Lawmakers and some doctor and patient groups are criticizing the “new guidelines from a government task force that recommends against routine mammograms for women under 50.” The U.S. Preventive Services Task Force advises doctors against routinely providing the service to women under 50, but notes that “there may be considerations that support providing the service in an individual patient.”
For the average female population, mammograms cause more harm than good:
The harms resulting from screening for breast cancer include psychological harms, unnecessary imaging tests and biopsies in women without cancer, and inconvenience due to false-positive screening results. Furthermore, one must also consider the harms associated with treatment of cancer that would not become clinically apparent during a woman’s lifetime (overdiagnosis), as well as the harms of unnecessary earlier treatment of breast cancer that would have become clinically apparent but would not have shortened a woman’s life. Radiation exposure (from radiologic tests), although a minor concern, is also a consideration.
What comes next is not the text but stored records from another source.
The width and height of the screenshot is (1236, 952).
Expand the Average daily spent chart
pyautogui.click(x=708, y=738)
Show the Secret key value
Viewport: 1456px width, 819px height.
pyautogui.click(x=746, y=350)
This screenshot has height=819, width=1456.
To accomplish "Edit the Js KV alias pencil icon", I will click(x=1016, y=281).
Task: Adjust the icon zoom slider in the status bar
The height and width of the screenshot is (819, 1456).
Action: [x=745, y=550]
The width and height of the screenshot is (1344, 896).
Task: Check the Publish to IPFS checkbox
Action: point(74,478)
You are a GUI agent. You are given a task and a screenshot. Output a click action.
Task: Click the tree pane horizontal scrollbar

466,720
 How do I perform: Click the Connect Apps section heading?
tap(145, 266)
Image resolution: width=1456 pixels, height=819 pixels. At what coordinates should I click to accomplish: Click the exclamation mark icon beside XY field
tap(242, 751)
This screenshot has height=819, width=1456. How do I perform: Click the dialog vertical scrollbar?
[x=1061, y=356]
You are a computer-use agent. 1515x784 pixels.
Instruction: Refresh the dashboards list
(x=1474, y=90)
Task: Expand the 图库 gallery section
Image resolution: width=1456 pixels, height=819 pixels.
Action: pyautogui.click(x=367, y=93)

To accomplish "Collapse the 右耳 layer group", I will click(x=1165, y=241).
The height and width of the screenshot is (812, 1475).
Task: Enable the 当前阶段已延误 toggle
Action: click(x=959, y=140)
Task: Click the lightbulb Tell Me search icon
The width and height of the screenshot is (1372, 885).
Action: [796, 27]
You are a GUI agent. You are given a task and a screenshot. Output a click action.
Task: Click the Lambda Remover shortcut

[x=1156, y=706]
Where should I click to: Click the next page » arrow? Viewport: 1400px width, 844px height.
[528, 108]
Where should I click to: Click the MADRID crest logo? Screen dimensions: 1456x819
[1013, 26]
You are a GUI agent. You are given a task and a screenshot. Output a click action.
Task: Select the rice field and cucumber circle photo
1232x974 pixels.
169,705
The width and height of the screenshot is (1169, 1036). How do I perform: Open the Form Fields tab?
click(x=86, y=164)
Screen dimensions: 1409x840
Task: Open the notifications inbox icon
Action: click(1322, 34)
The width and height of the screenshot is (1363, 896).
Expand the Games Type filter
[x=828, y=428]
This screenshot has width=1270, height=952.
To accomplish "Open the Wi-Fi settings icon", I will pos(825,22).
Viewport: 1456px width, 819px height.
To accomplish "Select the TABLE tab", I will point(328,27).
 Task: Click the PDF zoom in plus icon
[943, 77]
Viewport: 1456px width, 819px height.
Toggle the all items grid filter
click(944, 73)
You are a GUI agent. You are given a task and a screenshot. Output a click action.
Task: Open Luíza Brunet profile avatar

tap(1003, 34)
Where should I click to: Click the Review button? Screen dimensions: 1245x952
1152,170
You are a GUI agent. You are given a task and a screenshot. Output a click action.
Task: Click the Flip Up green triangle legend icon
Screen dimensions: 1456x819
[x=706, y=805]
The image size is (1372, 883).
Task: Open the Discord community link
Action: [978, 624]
The debate underscores the complexity surrounding public health care management and raises new challenges for comparative effectiveness research. More immediately, the new guidelines create a political dilemma: clinical trials suggest that mammograms don’t work very well for younger women with thicker breast tissue. The test yields more false positives, anxiety, and over treatment (that itself can lead to more serious health problems) than saved lives. It also drives up health care costs.
Undoubtedly for some women, the mammogram is a life saver, and lawmakers fear that insurance companies will seize the new guidelines to deny coverage for mammograms for younger women. But the Prevention Services Task force had a choice. It could have issued a recommendation that would have 1) hurt the majority of the under 50 population, 2) helped a small number of women, but 3) added to skyrocketing health care costs. Or it could have issued a recommendation that would have 1) benefited the majority of the under 50 population, 2) didn’t create more waste in the system and 3) harmed a small percentage of women. Only in the world of political rhetoric can one test everyone and improve all health outcomes.
At the end of the day, health care providers need to follow scientific protocols. The system can’t accommodate a situation in which doctors order CAT scans for simple headaches or complicated surgeries for problems that can be solved with a regimen of medication. Policy makers must balance risk and benefit because a free-market approach creates the kind of health care costs that price millions out of the health insurance market. It produces a situation where 46 million Americans are uninsured, 45,000 die every single year because they don’t have health insurance, while the nation spends 16% of it’s GDP on health care and $800 billion/year on health procedures that actually worsen health outcomes.
In a situation with no good answers, scientific research should inform the best answer.